▶ PROBLEM STATEMENT
Beginning at the line containing "Where should I click to: Expand" in the material below and ending at the line containing "Task: Click the United Kingdom option line", return each line exactly and add nothing.

▶ ENTRIES SHOWN
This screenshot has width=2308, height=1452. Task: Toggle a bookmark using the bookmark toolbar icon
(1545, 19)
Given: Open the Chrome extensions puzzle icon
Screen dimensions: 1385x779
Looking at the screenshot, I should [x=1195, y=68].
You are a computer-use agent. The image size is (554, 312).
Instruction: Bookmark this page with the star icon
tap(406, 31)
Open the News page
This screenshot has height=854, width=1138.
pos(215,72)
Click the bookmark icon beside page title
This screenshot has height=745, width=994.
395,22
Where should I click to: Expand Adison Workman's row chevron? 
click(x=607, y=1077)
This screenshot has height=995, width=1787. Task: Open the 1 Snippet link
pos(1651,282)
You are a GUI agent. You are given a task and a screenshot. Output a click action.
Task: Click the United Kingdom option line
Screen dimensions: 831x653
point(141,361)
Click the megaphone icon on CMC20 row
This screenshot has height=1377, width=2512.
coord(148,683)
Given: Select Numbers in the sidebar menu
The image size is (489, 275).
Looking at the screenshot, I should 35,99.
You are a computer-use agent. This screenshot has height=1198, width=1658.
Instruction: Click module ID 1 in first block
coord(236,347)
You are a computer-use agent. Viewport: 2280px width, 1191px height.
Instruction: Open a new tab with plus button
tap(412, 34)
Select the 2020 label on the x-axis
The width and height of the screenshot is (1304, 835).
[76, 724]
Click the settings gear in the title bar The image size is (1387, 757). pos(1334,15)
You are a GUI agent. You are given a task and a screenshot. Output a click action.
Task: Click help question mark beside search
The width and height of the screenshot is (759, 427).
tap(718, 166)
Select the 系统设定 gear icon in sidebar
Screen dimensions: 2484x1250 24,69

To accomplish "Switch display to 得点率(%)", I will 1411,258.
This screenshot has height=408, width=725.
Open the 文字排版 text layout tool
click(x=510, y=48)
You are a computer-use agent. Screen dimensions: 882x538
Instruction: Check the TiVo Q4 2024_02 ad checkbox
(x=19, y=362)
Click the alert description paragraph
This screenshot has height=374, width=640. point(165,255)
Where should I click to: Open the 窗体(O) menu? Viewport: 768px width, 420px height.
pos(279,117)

▶ WRITTEN RESPONSE
Where should I click to: Expand Adison Workman's row chevron? 
click(x=607, y=1077)
This screenshot has height=995, width=1787. Task: Open the 1 Snippet link
pos(1651,282)
You are a GUI agent. You are given a task and a screenshot. Output a click action.
Task: Click the United Kingdom option line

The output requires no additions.